Até a Segunda Guerra Mundial, a pesquisa científica e tecnológica empregava uma infraestrutura muito modesta comparada à existente na atualidade. Durante a guerra, os feitos tecnológicos realizados pelos países aliados deram novo prestígio à ciência e à tecnologia na visão do público e dos governos.
Em novembro de 1944, o engenheiro norte-americano Vannevar Bush (1890-1974), diretor do OSRD (sigla, em inglês, para Escritório de Pesquisa Científica e Desenvolvimento), dos EUA, convenceu o presidente Frank Delano Roosevelt (1882-1945) da importância de se criar um sistema federal de financiamento da pesquisa para a época de paz. Encarregado pelo presidente de delinear tal sistema, Bush iniciou o trabalho. Em julho de 1945, entregou ao presidente seguinte, Harry Truman (1884-1972), o relatório Science, the endless frontier (Ciência, a fronteira sem fim), que, por décadas, influenciou fortemente a programação da pesquisa e do seu sistema de financiamento nos EUA e no resto do mundo.
Até o final da década de 1950, nos países industrializados, houve enorme ampliação do sistema de pesquisa, com a correspondente institucionalização da infraestrutura e do sistema governamental incumbido do seu financiamento. Bush apontou a distinção entre ciência básica – feita sem consideração de uso – e pesquisa aplicada, e afirmou que aquela é a precursora das tecnologias.

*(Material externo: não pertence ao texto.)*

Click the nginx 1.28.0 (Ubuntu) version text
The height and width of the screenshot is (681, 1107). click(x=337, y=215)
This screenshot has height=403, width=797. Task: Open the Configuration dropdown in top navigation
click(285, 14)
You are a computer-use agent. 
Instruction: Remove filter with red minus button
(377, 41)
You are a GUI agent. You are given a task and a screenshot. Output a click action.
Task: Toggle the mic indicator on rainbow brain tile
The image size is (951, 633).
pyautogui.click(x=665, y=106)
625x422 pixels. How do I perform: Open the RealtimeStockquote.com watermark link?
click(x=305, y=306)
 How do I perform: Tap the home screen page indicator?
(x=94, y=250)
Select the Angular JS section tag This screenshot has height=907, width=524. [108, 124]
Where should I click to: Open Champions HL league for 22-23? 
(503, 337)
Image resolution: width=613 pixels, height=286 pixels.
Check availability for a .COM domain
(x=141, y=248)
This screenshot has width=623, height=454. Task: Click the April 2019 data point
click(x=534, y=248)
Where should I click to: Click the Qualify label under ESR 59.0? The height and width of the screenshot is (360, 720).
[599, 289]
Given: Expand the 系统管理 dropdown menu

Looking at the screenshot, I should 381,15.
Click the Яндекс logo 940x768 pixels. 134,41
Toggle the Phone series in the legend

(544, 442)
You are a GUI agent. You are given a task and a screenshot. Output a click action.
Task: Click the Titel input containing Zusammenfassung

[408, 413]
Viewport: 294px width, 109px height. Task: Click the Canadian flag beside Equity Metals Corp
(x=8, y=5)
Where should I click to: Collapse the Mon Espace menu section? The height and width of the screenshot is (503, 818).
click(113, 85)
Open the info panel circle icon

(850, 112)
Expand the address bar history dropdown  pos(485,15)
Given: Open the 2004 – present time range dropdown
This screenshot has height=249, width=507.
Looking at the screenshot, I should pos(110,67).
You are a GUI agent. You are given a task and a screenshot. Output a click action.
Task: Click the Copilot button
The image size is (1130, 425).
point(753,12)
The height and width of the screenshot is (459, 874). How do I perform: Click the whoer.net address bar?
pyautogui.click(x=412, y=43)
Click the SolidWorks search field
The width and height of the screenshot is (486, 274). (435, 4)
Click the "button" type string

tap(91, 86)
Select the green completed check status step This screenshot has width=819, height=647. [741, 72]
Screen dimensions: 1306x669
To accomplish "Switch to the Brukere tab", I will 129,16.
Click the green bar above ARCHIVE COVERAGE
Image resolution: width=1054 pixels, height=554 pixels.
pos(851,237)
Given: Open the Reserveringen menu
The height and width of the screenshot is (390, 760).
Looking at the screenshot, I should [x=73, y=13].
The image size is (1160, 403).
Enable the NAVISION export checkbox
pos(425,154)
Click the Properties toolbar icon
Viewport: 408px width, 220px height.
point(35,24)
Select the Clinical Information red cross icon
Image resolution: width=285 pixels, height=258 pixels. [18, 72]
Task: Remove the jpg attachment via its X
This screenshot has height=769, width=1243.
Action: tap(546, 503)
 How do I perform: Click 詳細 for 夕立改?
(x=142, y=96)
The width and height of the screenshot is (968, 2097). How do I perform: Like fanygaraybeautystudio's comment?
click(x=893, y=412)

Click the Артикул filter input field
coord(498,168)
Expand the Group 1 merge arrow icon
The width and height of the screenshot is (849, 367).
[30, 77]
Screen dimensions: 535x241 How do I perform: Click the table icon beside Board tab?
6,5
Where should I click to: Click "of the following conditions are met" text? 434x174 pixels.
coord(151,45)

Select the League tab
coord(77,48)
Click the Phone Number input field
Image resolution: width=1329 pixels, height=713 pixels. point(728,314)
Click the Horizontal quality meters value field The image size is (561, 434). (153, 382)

Bush, coordenador do relatório Science, the endless frontier
(Crédito: Wikimedia Commons)
Toda a infraestrutura de pesquisa moderna, que vem se aprimorando e ampliando desde então, envolve instituições com missões específicas em ciência básica e pesquisa aplicada. Para a interação criativa entre essas duas atividades, instituições voltadas para a pesquisa aplicada incluem cientistas dedicados à pesquisa básica e vice-versa. Cada um dos países desenvolvidos criou seu próprio sistema de pesquisa, segundo sua experiência em C,T&I, e, em cada um deles, há uma lógica e um funcionamento eficiente. O retorno dos dispêndios em pesquisa tem sido fenomenal.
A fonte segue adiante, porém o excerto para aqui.